» **RECORDS TO USE**:
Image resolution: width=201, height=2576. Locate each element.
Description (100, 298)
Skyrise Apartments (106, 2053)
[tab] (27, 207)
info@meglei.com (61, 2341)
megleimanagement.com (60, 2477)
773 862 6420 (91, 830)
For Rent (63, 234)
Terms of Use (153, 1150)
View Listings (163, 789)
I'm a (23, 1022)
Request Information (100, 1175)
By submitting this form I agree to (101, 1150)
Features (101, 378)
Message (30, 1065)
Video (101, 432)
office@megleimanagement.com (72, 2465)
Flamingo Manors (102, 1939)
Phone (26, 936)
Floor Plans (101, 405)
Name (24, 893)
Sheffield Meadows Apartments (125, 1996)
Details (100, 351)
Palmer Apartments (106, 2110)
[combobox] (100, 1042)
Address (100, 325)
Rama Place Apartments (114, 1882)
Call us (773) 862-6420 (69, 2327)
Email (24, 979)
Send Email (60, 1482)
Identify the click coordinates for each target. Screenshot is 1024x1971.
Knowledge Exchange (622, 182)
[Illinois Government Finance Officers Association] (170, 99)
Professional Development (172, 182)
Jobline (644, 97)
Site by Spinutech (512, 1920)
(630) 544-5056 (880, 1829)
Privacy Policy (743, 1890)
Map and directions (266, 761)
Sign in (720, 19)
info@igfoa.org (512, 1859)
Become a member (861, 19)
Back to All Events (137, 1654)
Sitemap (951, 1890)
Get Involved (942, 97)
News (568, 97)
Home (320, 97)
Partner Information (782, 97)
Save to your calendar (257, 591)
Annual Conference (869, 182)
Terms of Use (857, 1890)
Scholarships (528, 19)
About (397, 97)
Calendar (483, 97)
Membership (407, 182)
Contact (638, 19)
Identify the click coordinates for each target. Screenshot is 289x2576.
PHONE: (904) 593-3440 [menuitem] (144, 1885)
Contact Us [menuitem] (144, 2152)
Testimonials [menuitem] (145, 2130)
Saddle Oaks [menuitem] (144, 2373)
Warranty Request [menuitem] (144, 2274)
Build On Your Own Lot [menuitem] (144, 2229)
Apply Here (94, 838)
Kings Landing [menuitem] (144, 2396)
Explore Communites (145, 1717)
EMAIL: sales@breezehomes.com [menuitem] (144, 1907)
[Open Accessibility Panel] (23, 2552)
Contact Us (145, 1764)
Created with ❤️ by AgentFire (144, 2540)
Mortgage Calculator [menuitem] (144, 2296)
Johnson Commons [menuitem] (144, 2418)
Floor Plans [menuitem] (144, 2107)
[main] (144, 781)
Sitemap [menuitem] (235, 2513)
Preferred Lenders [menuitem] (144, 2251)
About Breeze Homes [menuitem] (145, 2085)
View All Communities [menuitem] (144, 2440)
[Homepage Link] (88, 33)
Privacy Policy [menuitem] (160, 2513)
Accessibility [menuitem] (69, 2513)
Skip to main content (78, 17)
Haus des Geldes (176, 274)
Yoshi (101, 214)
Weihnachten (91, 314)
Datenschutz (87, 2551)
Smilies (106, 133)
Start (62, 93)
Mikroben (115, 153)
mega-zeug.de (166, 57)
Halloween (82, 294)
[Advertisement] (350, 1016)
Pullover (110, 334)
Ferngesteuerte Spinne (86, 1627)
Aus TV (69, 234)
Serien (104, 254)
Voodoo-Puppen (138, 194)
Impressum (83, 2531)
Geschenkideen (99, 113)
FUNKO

» **TASK PROMPT**: Exactly repeat the lines running from the top of the listing to the line bearing "Terms of Use (153, 1150)", both of those lines included, and only them.

» **RESULT OF THE EXERCISE**:
Image resolution: width=201, height=2576. Locate each element.
Description (100, 298)
Skyrise Apartments (106, 2053)
[tab] (27, 207)
info@meglei.com (61, 2341)
megleimanagement.com (60, 2477)
773 862 6420 (91, 830)
For Rent (63, 234)
Terms of Use (153, 1150)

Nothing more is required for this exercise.